Re: [PATCH v2 2/5] x86/kexec: do unconditional WBINVD in relocate_kernel()

From: Tom Lendacky
Date: Fri Mar 22 2024 - 10:51:07 EST


On 3/22/24 05:40, Kirill A. Shutemov wrote:
On Thu, Mar 21, 2024 at 04:02:11PM -0500, Tom Lendacky wrote:
On 3/20/24 18:10, Kirill A. Shutemov wrote:
On Thu, Mar 21, 2024 at 09:48:28AM +1300, Huang, Kai wrote:

Hi Tom,

I am not aware of kexec() support status for SEV-ES/SEV-SNP guests.
Does patch 1 break them?

SNP guests can kexec with some patches that are currently in process
around shared to private memory conversions. ES guests can only kexec
with a single vCPU. There was a recent patch series to add support for
multiple vCPUs.

Patch #1 doesn't break either ES or SNP because we still have an IDT and
traditional kernel addressing in place, so the #VC can be handled.

How about plain SEV guest?


Whereas patch #2 has switched to identity mapping and removed the IDT,
so a #VC causes a triple fault.

That makes sense. Thanks.

Hi Kirill,

Does TDX guest have similar behaviour -- that WBINVD in stop_this_cpu() can
be handled although it causes #VE, while WBINVD in relocate_kernel() will
just triple fault the guest?

No. We never handle WBINVD #VE. Guest cannot handle WBINVD itself and the
only option is to ask host to do this. We cannot guarantee host will do

Is the WBINVD performed or ignored in that case?
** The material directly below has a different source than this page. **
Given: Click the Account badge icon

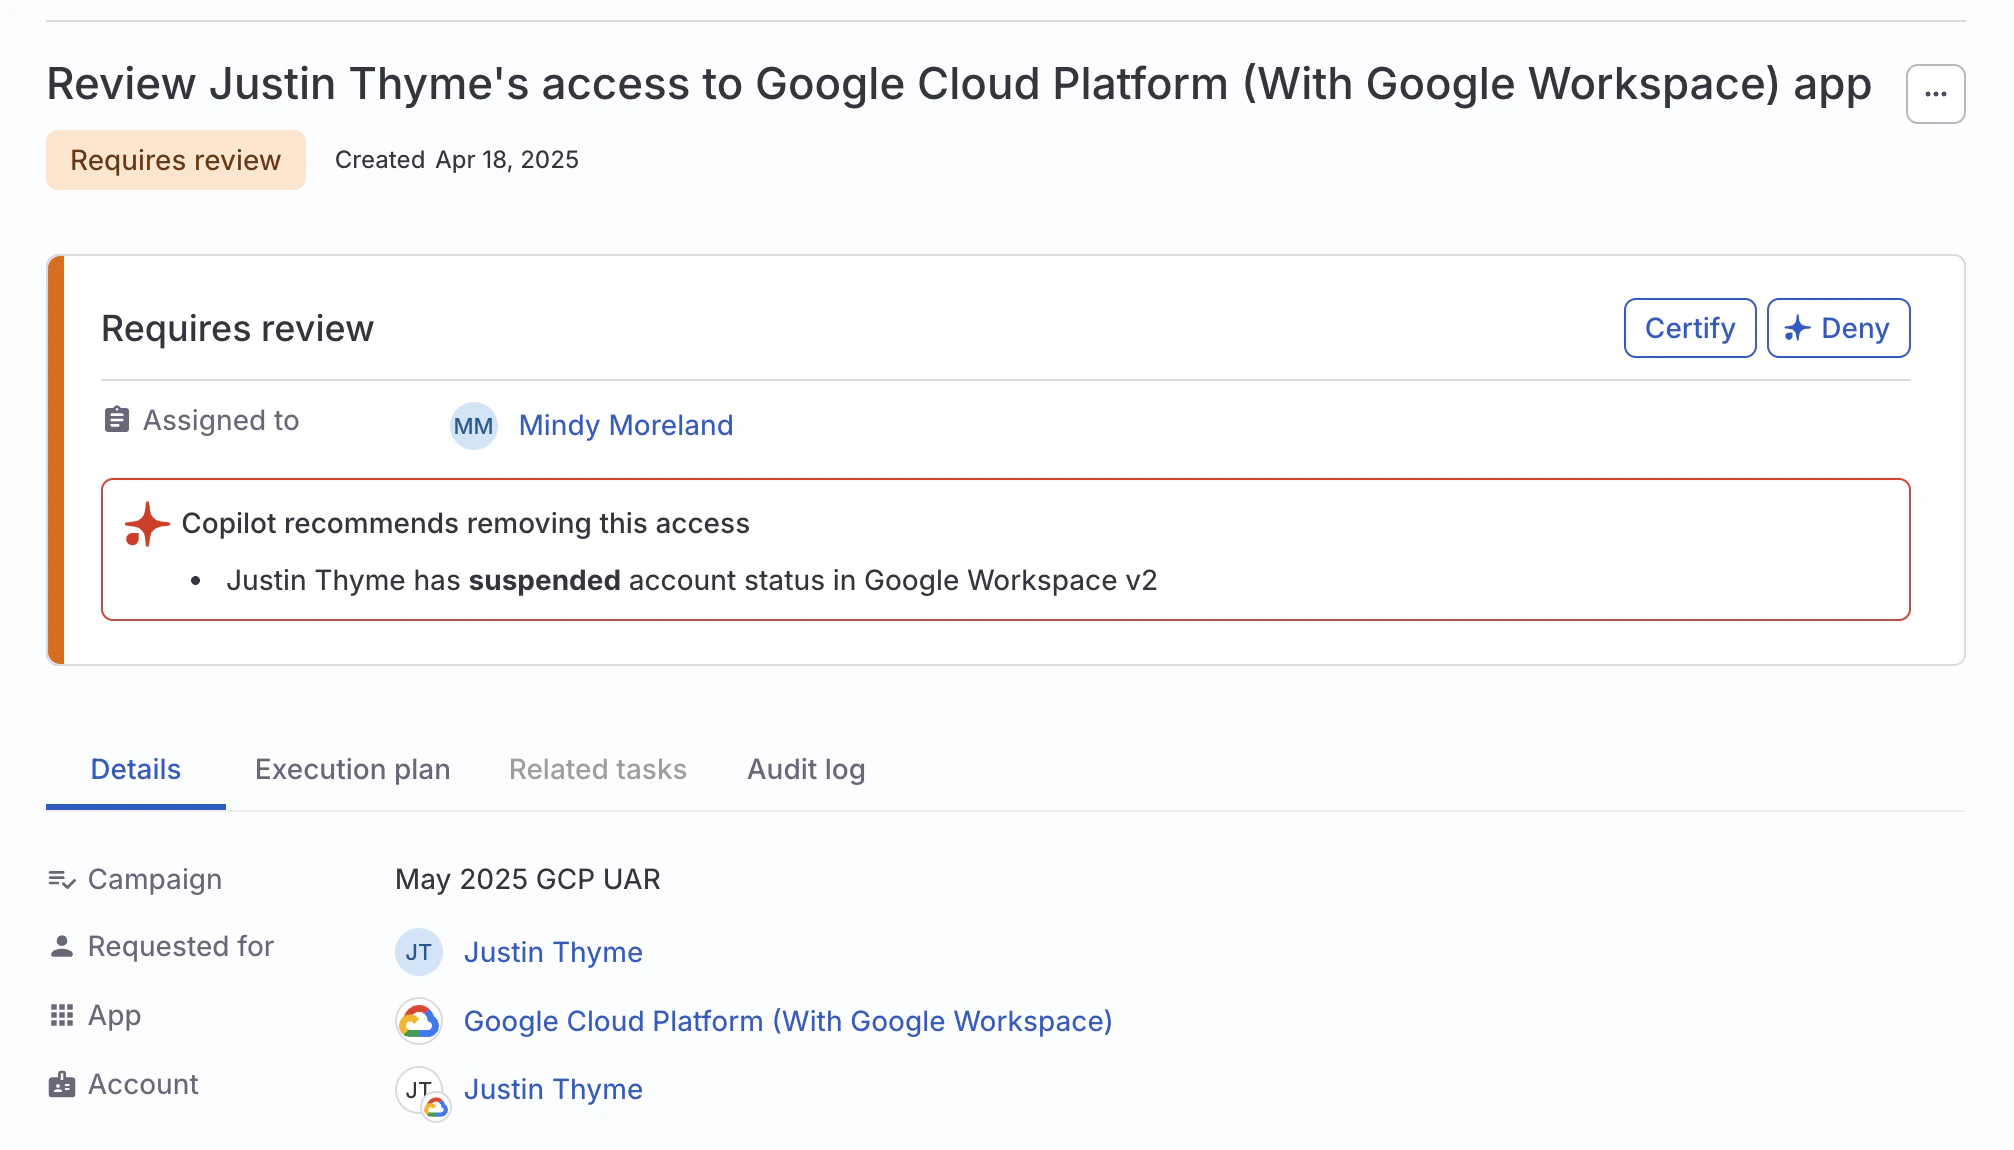Looking at the screenshot, I should 62,1085.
We crash the guest if it tries to use WBINVD. There's no legitimate reason
for it.

anything useful with the request. I guess it can be potential attack
vector if host strategically ignores WBINVD to induce bad guest behaviour.

With SNP, memory is coherent so there isn't a need for a WBINVD within a
guest and so issuing it should not be an issue whether the hypervisor
performs the operation or not. I don't know what can happen in the case
where, say, you have a non-coherent TDISP device attached or such, but that
would be very unusual/unlikely.

Looks like SNP is in the same position as TDX.
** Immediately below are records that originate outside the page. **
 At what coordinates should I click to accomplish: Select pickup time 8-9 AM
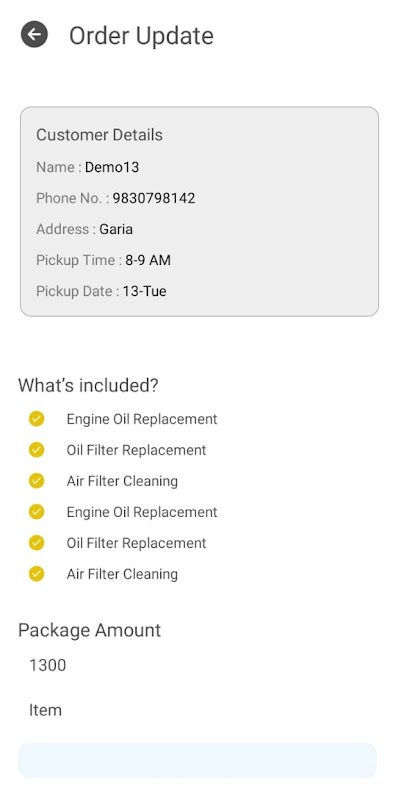(x=148, y=260)
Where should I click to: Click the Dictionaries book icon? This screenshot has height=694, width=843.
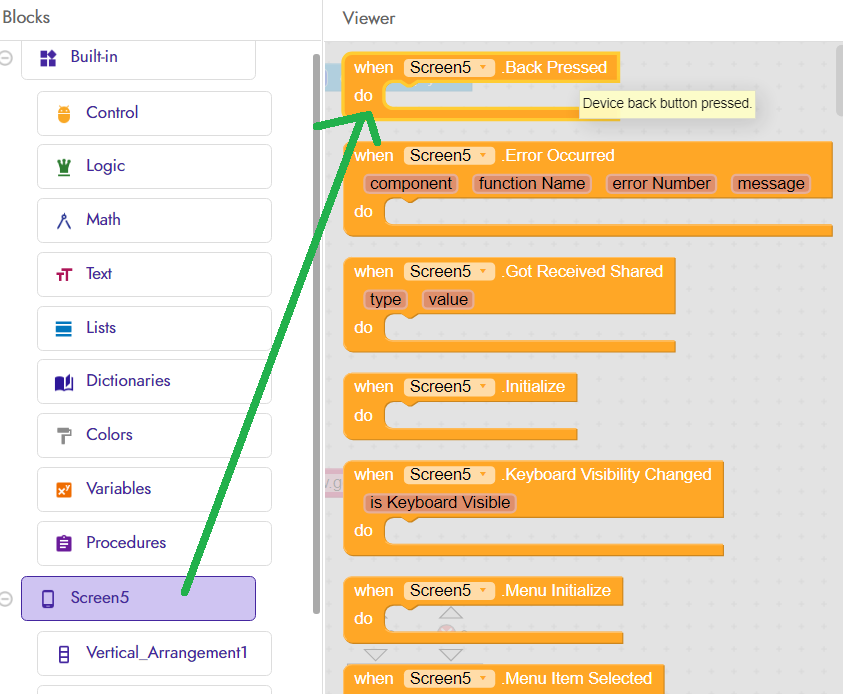[x=64, y=382]
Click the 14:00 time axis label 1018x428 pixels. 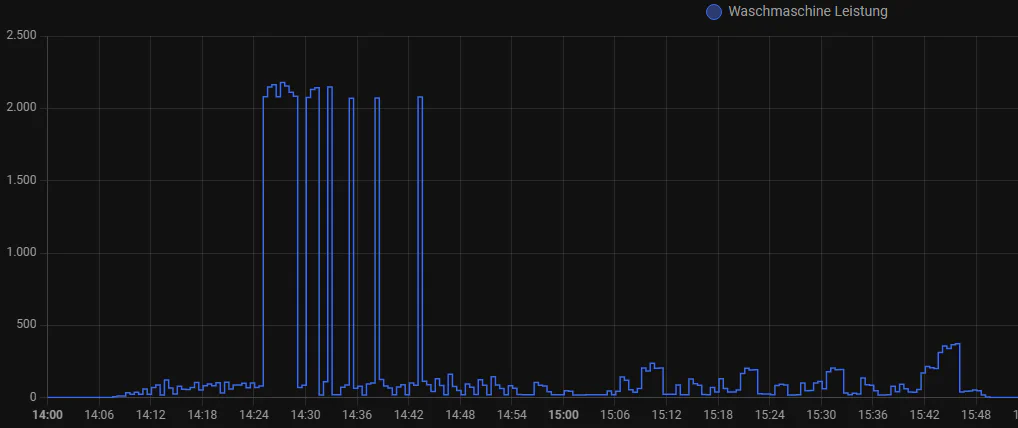coord(47,414)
And it is not good from host PoV either. If it does WBINVD on every guest
request we get guest->host DoS attack possibility.
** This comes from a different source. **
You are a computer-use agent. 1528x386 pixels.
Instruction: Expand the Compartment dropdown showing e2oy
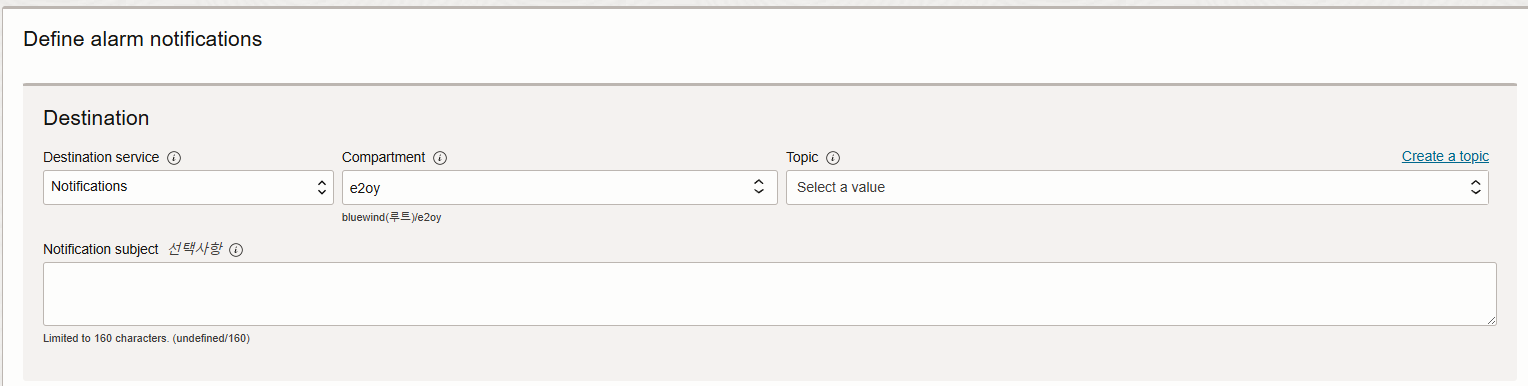coord(559,187)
Yeah, that can happen today, regardless of the type of VM running.


Tom, I am curious, how do you deal with these problems?

If the WBINVD is being intercepted, then it will generate a #VC and we use
the GHCB protocol to communicate that back to the hypervisor to handle.

I would argue that forwarding it to hypervisor is worse than crashing. It
gives false sense of doing something. Hypervisor is outside TCB and
considered hostile.

Since the memory is coherent, it really doesn't matter what the hypervisor does in regards to WBINVD (ignore it or perform it). And the hypervisor can do anything it wants on any exit, regardless of this intercept.

Thanks,
Tom